Start of The records

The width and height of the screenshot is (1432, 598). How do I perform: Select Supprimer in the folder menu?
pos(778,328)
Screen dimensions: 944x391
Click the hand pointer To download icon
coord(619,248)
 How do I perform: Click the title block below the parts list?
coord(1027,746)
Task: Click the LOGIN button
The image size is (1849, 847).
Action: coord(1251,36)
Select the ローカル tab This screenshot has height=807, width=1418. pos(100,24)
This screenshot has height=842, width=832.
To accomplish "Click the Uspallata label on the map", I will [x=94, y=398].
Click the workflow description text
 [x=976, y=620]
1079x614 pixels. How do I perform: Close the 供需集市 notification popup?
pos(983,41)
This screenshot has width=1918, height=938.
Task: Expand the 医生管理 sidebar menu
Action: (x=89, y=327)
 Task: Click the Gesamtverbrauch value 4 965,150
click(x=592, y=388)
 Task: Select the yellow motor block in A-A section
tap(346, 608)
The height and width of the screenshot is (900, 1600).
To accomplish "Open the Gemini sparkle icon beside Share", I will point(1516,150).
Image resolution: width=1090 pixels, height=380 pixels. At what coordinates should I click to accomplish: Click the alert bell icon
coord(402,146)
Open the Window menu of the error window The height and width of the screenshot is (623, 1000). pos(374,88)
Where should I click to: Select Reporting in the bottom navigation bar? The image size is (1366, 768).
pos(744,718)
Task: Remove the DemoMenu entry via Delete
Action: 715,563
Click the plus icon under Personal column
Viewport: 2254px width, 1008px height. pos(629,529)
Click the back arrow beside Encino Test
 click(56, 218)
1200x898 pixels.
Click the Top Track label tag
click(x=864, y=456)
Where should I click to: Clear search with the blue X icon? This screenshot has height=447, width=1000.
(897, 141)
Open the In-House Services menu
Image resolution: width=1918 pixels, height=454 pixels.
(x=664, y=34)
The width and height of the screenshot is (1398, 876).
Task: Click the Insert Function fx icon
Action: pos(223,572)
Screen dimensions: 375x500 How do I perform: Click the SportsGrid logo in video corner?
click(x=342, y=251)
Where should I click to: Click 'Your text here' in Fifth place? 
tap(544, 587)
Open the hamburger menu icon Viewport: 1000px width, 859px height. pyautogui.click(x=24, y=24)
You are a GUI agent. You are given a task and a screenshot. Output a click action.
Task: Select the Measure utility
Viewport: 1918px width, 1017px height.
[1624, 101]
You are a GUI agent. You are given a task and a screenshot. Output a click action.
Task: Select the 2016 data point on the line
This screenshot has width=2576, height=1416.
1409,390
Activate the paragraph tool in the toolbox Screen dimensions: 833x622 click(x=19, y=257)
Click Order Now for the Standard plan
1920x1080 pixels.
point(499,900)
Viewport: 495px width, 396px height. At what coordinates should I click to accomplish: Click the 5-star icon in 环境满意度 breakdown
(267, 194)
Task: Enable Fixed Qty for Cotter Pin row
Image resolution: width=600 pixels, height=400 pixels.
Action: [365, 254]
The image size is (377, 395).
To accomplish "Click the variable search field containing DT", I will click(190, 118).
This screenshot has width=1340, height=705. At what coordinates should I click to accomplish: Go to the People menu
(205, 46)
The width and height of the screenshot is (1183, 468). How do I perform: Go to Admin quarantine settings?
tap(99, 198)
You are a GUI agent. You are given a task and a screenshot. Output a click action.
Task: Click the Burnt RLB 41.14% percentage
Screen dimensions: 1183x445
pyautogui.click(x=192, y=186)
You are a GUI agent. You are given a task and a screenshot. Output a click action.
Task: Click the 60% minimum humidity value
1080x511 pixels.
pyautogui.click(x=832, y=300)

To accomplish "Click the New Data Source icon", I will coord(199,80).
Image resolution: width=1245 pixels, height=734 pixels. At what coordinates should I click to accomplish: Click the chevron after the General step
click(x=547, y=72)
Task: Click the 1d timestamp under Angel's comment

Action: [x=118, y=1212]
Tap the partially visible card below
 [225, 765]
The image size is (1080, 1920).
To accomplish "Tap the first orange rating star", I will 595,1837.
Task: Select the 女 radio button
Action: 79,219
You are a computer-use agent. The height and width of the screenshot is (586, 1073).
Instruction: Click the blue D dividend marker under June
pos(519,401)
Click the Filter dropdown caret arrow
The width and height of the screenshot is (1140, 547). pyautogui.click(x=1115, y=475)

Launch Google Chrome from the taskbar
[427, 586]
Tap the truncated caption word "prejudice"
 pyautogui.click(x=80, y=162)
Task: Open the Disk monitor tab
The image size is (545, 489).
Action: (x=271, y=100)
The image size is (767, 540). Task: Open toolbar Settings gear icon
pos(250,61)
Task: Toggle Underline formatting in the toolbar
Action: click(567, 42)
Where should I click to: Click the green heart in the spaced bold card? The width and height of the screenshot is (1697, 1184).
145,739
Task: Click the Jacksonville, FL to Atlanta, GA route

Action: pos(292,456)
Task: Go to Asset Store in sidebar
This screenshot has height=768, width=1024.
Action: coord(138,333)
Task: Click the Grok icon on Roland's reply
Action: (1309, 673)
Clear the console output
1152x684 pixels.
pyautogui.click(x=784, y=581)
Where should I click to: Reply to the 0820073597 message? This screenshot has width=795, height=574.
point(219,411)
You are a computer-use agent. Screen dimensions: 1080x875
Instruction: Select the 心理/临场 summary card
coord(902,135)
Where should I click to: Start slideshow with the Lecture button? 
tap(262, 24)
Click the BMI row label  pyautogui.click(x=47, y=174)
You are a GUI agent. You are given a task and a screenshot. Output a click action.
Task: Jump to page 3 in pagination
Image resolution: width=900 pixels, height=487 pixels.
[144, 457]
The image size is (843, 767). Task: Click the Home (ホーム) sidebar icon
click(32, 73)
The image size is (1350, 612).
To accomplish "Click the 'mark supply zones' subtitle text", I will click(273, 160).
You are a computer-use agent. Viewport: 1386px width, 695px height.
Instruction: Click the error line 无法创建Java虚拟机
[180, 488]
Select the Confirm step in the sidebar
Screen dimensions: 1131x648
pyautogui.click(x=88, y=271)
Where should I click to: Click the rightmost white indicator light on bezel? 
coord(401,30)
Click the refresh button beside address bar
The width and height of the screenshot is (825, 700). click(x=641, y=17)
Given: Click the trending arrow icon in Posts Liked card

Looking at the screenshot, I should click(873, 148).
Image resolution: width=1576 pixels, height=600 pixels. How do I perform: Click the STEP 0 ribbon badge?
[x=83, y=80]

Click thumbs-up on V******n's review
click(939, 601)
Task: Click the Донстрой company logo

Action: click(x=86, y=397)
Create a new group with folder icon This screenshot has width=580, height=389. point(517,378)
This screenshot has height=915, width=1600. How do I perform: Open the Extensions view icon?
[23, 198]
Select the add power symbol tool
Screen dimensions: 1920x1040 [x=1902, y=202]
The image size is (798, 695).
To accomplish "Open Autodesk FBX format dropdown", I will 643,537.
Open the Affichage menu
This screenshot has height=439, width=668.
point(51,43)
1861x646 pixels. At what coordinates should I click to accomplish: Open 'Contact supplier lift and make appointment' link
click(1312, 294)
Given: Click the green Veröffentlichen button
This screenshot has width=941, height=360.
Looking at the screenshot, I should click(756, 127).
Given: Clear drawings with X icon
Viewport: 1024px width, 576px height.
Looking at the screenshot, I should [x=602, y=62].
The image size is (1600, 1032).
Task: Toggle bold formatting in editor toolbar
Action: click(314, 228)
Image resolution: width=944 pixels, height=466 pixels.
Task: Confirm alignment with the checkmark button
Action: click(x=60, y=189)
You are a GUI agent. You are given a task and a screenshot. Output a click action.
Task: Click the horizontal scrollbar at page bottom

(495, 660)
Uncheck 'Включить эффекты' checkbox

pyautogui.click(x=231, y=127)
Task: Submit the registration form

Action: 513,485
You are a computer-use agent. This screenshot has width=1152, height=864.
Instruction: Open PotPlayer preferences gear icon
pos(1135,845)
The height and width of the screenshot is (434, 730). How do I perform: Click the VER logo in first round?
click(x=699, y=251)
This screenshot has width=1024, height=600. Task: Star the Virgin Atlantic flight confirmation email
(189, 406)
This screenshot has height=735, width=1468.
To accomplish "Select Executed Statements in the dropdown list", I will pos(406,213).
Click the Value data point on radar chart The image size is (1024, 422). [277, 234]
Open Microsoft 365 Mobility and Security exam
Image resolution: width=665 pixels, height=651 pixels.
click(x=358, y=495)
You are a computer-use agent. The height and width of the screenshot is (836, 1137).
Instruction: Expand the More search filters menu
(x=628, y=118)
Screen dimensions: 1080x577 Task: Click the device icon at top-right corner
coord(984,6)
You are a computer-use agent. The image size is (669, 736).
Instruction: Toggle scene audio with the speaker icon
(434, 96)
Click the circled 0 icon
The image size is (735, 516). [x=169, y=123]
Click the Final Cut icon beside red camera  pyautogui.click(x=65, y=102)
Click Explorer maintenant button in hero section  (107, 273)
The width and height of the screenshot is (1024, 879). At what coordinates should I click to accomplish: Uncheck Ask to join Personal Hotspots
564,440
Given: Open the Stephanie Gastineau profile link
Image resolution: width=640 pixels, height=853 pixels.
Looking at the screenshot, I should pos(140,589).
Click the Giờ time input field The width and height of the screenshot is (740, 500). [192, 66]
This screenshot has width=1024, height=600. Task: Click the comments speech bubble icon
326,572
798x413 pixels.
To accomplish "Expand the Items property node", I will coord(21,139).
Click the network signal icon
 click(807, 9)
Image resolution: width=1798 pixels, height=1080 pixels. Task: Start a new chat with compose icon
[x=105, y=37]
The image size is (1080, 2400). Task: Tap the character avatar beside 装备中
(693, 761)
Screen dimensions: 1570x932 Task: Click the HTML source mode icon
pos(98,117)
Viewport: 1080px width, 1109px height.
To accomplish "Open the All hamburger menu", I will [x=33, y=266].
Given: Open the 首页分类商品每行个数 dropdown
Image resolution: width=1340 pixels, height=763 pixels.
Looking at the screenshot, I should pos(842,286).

End of The records

### Prompt
Using the entries above, repeat only the lines from the one containing "Task: Click the 1d" through the one containing "You are a computer-use agent. Viewport: 1386px", end lines included.

### Exercise result
Task: Click the 1d timestamp under Angel's comment

Action: [x=118, y=1212]
Tap the partially visible card below
 [225, 765]
The image size is (1080, 1920).
To accomplish "Tap the first orange rating star", I will 595,1837.
Task: Select the 女 radio button
Action: 79,219
You are a computer-use agent. The height and width of the screenshot is (586, 1073).
Instruction: Click the blue D dividend marker under June
pos(519,401)
Click the Filter dropdown caret arrow
The width and height of the screenshot is (1140, 547). pyautogui.click(x=1115, y=475)

Launch Google Chrome from the taskbar
[427, 586]
Tap the truncated caption word "prejudice"
 pyautogui.click(x=80, y=162)
Task: Open the Disk monitor tab
The image size is (545, 489).
Action: (x=271, y=100)
The image size is (767, 540). Task: Open toolbar Settings gear icon
pos(250,61)
Task: Toggle Underline formatting in the toolbar
Action: click(567, 42)
Where should I click to: Click the green heart in the spaced bold card? The width and height of the screenshot is (1697, 1184).
145,739
Task: Click the Jacksonville, FL to Atlanta, GA route

Action: pos(292,456)
Task: Go to Asset Store in sidebar
This screenshot has height=768, width=1024.
Action: coord(138,333)
Task: Click the Grok icon on Roland's reply
Action: (1309, 673)
Clear the console output
1152x684 pixels.
pyautogui.click(x=784, y=581)
Where should I click to: Reply to the 0820073597 message? This screenshot has width=795, height=574.
point(219,411)
You are a computer-use agent. Screen dimensions: 1080x875
Instruction: Select the 心理/临场 summary card
coord(902,135)
Where should I click to: Start slideshow with the Lecture button? 
tap(262, 24)
Click the BMI row label  pyautogui.click(x=47, y=174)
You are a GUI agent. You are given a task and a screenshot. Output a click action.
Task: Jump to page 3 in pagination
Image resolution: width=900 pixels, height=487 pixels.
[144, 457]
The image size is (843, 767). Task: Click the Home (ホーム) sidebar icon
click(32, 73)
The image size is (1350, 612).
To accomplish "Click the 'mark supply zones' subtitle text", I will click(273, 160).
You are a computer-use agent. Viewport: 1386px width, 695px height.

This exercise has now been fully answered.